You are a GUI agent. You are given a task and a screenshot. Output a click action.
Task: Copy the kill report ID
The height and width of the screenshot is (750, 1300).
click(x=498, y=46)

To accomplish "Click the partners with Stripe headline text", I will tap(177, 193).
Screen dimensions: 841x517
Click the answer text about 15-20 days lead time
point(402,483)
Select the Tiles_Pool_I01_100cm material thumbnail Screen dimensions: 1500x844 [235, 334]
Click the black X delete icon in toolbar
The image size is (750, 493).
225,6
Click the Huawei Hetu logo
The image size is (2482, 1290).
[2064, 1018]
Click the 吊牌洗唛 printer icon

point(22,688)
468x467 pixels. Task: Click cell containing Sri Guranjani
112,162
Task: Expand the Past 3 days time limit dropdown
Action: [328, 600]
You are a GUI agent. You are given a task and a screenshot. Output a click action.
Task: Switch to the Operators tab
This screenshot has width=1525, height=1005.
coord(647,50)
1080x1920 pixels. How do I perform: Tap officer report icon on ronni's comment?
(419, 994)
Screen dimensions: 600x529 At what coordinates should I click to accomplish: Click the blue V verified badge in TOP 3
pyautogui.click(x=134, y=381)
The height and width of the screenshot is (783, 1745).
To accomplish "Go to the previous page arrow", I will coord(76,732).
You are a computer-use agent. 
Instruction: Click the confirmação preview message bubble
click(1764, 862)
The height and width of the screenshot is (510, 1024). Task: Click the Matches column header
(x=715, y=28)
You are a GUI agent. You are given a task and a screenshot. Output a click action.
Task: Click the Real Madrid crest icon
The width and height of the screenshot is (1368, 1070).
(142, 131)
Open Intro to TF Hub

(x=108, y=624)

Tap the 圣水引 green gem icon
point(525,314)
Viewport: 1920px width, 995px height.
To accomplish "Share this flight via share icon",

---

Reproduce only the lines above spanning from the line containing "You are a computer-use agent." through the line containing "Task: Click the Real Madrid crest icon", word for word.

You are a computer-use agent. 
Instruction: Click the confirmação preview message bubble
click(1764, 862)
The height and width of the screenshot is (510, 1024). Task: Click the Matches column header
(x=715, y=28)
You are a GUI agent. You are given a task and a screenshot. Output a click action.
Task: Click the Real Madrid crest icon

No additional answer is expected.